Although the science of psychoanalysis was developed long before the War, it was not until the hectic '20s that psychoanalysts began to open their science to large groups instead of restricting their skilful emotional probings to a few isolated individuals. In 1924, a group of socially-minded psychiatrists and psychoanalysts* formed the American Orthopsychiatric** Association, an organization whose aim was practical activity on a large scale. Members included not only psychoanalysts and psychiatrists, but teachers, social workers, and academic psychologists and sociologists as well.
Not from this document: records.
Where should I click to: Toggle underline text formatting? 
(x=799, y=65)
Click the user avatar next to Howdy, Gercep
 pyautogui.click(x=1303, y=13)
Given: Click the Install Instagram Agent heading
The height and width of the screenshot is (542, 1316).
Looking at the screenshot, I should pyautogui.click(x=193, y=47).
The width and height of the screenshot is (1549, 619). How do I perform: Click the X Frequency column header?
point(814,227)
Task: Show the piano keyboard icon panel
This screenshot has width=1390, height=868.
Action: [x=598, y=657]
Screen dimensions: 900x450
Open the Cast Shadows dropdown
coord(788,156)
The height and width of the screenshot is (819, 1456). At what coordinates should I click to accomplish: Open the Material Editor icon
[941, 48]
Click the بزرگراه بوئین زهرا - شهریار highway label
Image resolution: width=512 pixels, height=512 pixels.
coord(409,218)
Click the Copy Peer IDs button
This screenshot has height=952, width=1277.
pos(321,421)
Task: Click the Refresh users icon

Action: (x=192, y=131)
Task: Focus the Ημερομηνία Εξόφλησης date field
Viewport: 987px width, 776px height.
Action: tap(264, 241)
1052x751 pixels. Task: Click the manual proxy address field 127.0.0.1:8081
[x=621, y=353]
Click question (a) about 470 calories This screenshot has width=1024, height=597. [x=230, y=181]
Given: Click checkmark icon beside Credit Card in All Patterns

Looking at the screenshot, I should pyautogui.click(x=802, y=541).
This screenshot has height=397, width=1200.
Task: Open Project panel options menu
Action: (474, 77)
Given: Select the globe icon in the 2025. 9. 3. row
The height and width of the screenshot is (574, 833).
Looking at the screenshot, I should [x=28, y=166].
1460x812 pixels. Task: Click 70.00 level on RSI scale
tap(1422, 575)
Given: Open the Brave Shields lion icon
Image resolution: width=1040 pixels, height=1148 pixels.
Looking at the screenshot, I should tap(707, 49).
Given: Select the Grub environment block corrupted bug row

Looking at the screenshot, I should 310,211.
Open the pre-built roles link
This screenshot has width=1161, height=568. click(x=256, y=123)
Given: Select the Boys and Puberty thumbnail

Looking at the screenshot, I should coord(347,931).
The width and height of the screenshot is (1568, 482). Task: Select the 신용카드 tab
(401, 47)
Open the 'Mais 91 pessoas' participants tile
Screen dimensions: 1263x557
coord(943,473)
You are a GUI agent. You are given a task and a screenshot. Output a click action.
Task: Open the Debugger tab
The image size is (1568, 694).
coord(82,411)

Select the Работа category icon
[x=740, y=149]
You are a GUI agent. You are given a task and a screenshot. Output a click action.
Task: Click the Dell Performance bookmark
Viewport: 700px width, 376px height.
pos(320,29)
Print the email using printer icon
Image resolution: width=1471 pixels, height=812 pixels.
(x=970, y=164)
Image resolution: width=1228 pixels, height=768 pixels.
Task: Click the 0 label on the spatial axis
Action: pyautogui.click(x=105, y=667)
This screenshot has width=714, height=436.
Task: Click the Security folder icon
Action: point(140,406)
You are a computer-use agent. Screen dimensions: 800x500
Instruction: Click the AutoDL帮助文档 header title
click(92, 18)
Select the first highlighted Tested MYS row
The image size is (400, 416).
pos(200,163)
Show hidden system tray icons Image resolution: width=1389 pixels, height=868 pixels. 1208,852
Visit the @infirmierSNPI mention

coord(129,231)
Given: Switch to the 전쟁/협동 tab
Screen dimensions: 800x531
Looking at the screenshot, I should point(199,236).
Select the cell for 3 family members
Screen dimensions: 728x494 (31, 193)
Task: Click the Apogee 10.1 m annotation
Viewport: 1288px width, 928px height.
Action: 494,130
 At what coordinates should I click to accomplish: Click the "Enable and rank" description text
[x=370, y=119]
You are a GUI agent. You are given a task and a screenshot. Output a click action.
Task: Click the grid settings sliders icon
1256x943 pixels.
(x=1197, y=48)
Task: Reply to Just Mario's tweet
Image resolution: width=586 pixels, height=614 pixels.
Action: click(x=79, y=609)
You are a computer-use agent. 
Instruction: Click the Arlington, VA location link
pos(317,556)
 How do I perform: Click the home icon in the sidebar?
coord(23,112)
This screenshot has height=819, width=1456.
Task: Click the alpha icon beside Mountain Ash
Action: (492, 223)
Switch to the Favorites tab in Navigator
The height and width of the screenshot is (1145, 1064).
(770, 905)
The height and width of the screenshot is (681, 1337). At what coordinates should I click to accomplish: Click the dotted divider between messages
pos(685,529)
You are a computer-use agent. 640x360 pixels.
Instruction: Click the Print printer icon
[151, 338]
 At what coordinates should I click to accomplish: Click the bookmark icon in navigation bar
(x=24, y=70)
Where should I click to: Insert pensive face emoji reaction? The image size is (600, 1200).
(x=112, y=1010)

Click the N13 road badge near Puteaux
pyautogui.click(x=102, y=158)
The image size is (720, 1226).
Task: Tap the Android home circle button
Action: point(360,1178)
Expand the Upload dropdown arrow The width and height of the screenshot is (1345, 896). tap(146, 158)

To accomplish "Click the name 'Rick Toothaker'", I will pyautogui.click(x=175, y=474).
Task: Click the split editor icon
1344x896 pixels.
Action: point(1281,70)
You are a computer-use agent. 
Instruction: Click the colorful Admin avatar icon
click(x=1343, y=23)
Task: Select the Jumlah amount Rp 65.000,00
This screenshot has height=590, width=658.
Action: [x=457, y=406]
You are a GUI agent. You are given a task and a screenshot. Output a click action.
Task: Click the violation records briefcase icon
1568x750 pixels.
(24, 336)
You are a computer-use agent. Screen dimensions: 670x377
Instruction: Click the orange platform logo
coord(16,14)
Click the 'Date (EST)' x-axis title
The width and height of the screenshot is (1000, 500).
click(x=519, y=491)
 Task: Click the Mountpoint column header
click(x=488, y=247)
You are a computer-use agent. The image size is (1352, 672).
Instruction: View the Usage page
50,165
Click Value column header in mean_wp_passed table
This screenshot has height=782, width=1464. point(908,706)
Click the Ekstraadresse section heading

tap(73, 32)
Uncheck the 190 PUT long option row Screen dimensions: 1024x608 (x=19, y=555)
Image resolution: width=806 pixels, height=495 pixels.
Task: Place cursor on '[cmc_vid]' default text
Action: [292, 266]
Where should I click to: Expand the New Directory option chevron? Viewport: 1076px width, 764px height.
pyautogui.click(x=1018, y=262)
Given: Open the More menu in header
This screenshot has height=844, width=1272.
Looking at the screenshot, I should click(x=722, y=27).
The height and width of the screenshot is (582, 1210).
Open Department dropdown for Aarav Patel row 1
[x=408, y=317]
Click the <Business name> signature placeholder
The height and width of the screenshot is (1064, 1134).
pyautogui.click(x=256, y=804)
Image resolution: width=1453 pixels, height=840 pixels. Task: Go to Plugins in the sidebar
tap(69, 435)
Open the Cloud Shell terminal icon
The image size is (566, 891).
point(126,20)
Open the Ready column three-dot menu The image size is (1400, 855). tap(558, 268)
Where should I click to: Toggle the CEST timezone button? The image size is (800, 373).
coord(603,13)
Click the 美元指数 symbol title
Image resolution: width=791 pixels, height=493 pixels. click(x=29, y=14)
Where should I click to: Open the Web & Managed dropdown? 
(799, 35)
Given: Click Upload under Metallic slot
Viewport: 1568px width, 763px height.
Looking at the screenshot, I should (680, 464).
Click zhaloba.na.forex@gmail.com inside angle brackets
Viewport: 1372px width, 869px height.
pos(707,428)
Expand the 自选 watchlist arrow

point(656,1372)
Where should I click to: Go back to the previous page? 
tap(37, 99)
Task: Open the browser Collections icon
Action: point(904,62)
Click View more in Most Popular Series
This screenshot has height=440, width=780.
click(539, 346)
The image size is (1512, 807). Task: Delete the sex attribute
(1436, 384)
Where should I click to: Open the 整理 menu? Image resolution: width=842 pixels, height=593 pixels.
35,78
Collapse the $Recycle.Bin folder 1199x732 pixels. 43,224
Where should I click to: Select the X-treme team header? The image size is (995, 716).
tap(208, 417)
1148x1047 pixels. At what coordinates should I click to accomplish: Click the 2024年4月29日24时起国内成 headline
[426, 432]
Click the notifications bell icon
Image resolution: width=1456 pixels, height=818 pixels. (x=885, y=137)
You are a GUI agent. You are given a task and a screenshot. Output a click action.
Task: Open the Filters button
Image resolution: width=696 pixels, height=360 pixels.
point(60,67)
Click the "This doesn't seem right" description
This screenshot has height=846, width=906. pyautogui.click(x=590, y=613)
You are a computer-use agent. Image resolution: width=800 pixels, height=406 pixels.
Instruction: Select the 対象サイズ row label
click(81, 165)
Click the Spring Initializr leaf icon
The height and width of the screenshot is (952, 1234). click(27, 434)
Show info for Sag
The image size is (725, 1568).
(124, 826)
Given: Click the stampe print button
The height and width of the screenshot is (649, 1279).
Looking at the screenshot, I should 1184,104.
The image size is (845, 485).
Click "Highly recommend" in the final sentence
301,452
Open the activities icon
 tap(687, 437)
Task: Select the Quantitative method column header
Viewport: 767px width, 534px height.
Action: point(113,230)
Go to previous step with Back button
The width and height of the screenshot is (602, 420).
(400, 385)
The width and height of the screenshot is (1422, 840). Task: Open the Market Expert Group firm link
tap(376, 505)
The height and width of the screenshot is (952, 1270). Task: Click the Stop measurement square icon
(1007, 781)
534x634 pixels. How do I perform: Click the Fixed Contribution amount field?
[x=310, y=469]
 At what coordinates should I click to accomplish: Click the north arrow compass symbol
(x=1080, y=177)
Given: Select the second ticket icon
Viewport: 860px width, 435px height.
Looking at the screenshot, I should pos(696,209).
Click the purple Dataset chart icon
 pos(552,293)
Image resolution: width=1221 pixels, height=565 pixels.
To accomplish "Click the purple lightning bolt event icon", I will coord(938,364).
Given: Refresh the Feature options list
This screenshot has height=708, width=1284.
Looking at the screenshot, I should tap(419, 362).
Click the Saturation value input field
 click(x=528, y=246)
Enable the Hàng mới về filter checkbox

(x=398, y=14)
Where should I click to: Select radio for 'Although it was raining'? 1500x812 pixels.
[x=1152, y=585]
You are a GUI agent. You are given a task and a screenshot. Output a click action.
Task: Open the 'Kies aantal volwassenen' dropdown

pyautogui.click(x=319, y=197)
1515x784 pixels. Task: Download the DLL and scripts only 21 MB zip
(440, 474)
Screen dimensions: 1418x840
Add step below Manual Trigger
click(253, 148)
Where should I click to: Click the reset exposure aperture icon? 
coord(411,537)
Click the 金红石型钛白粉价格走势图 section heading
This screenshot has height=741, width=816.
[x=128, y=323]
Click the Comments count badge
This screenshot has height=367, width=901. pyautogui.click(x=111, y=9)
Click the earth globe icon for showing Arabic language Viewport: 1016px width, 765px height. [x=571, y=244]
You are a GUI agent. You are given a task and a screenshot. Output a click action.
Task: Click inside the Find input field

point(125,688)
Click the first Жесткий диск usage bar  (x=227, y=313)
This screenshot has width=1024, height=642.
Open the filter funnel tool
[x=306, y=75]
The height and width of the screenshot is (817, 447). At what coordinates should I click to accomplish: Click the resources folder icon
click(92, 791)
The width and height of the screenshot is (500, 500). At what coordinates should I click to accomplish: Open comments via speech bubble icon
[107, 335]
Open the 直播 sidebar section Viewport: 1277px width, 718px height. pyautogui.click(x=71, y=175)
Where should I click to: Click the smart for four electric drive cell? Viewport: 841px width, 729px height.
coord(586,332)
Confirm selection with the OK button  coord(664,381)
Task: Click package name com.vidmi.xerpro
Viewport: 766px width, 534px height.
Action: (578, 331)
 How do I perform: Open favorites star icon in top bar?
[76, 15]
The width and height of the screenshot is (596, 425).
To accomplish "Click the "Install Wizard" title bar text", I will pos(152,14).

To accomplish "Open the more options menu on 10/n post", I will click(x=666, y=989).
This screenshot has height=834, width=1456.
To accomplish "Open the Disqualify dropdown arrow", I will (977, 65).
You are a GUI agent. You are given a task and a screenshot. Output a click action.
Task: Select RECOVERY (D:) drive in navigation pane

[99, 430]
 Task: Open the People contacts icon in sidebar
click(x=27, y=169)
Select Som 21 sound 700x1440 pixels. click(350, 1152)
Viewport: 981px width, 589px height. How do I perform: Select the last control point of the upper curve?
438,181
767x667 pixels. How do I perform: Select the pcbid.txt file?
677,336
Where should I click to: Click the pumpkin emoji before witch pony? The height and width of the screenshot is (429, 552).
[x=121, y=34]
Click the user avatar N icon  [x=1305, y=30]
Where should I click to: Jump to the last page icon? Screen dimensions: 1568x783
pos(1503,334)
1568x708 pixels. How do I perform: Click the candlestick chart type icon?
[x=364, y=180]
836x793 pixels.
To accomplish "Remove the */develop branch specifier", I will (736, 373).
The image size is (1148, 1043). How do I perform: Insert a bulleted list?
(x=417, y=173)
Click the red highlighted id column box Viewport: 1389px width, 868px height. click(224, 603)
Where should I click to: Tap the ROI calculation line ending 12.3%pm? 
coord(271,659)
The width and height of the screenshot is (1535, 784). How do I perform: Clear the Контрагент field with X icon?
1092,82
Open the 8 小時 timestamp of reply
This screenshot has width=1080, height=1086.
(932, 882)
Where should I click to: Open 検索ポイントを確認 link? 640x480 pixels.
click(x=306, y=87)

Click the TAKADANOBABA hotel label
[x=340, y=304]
Last week at the 16th annual meeting of the Association, more than 1,000 enthusiastic Orthopsychiatrists buzzed in the ballroom of Manhattan's Commodore Hotel, discussed such varied subjects as the connection of economics and personality, hostility of Pilaga Indian children to everybody and everything, emotional qualifications of good teachers, infant pyromania, problems of old age. Cheerful social workers occupied most of the ballroom chairs, but the meeting was dominated by psychoanalysts, who gave evidence of the utility and freshness of old Sigmund Freud's ideas (see p. 41) whence they had all got theirs.

Highlights of the meeting:

> Dr. Gregory Zilboorg, prominent Manhattan psychiatrist, complained that legal technicalities deprive psychiatrists of the opportunity to study criminals. A murderer, he said, "is treated as the private property of the State, and no gaze of free inquiry may rest on his psyche." Only a psychiatrist, he said, can solve the "nuclear problem" of impulsive murder: why a murderer kills with slight provocation, and why he chooses a certain victim, often a complete stranger, at a given moment. He told of the case of the Manhattan upholsterer, John Fiorenza, who killed Mrs. Nancy Titterton in her Beekman Place apartment three years ago. Mrs. Titterton had called Fiorenza to repair a loveseat, had urged him to return it as quickly as possible. Fiorenza had a long-standing abnormal relationship to his mother which produced in his split personality powerful desires to commit cruel acts. His temporary possession of Mrs. Titterton's "loveseat" acted as a sufficiently strong stimulus for his disorganized mind to transfer to the innocent stranger his feeling for his mother. Overcome by a wave of sadism, he killed Mrs. Titterton. If Fiorenza had not been executed, said Dr. Zilboorg, "he would have presented invaluable material to the psychiatrist . . . and . . . to the courts, which will be called upon time and again to deal with many Fiorenzas."

> Psychiatrist Fred Temple Burling of Manhattan's R. H. Macy & Co. told of a wealthy young woman who had "an extravagant love" for the tremendous department store. She insisted on working for the store, no matter how small the job, even though she might have had positions with more social prestige. Dr. Burling soon discovered that the girl was deeply attached to her father, and that "she had personified the organization and transferred much of her fixation on her father to it." The case "may sound preposterous," concluded Dr. Burling, "but it is . . . an attitude I find pretty frequently."

-Among the founders: Drs. Lawson Gentry Lowrey, George Salvadore Stevenson and David Mordecai Levy of Manhattan; Dr. William Healy of Boston; Dr. Karl Augustus Menninger of Topeka, Kans.

From the Greek orthos, meaning "straight."